Through the years, the TRA has helped maintain the “status quo” in relations between Taiwan and China, as well as the US’ relationship to both. However, it has done little to advance the cause of Taiwanese or their fight for a place in the world community.
The TRA anniversary is a good time to reflect on the status of trilateral relations. The US, like most countries, is unsure just how well it can overcome the challenges facing the economy. China has a different economy in many ways, but it has as many concerns. Taiwan is in an especially difficult position given the political infighting, a sinking economy, few diplomatic allies and a huge country that wants to absorb it.
The new administration of US President Barack Obama has undertaken enormous efforts to repair the world’s largest economy, as well as working with many other governments to assist them in fixing their problems. Obama at the same time is working to strengthen understanding with other world leaders. However, this is not the case with regard to Taiwan, with many senior State Department officials trying to avoid or circumvent the issue.
During a visit to Taipei last month, American Institute in Taiwan Chairman Raymond Burghardt reiterated US support for Taiwan, but said that the level of cross-strait engagement should be decided by Taiwan and China. Washington will support Taiwan whenever it can in international bodies, he said, but would not mediate between the two sides. He added that military dialogue between Taiwan and the US would continue.
With the administration of President Ma Ying-jeou (馬英九) favoring closer ties with China, relations between the US, China and Taiwan have changed.
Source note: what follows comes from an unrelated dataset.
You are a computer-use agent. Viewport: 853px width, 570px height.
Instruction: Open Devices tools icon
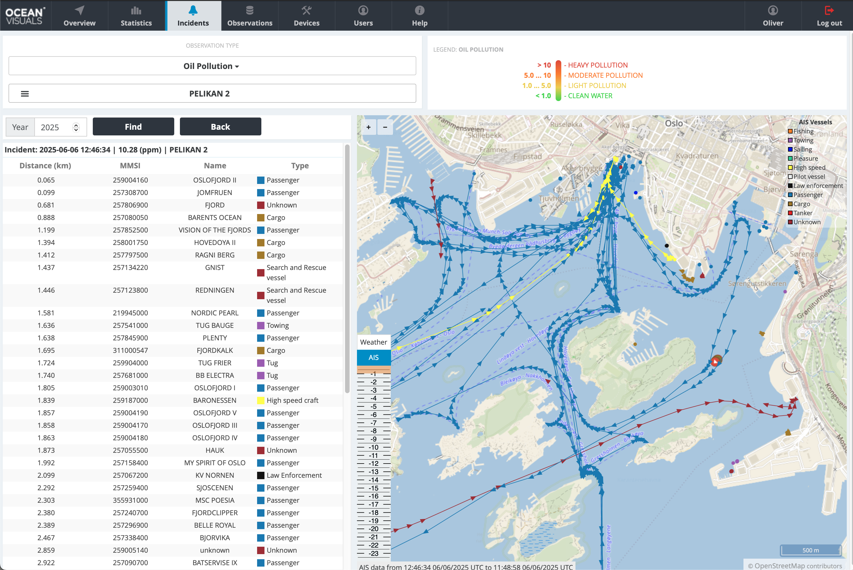306,10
Taiwan and China are considering signing a cooperation agreement — initially called the comprehensive economic cooperation agreement, or CECA. However, as the name was closely associated with the Closer Economic Partnership Arrangement between Hong Kong and China, it drew strong public resistance. The Ma government then decided to change the name to economic cooperation framework agreement (ECFA).
The ECFA continues to be a controversial issue in Taiwan. Terms for such an agreement are still unclear, but the main objective is to facilitate the movement of goods, services and capital across the Strait.
While the Ma administration has admitted that Taiwan has been in contact with China on the subject, it has refrained from revealing too many details for fear of jeopardizing upcoming cross-strait talks between Straits Exchange Foundation (SEF) Chairman Chiang Pin-kung (江丙坤) and Association for Relations Across the Taiwan Strait Chairman Chen Yunlin (陳雲林).
Such admissions have raised eyebrows because proper procedures have been ignored. Normally, after having completed the consultation and evaluation process with the public and industry, the result is supposed to be submitted to the Legislative Yuan before actual discussion with China begins.
The Democratic Progressive Party has accused the Chinese Nationalist Party (KMT) of conducting secret meetings with China and demanded openness and transparency during negotiations with China on any trade agreement.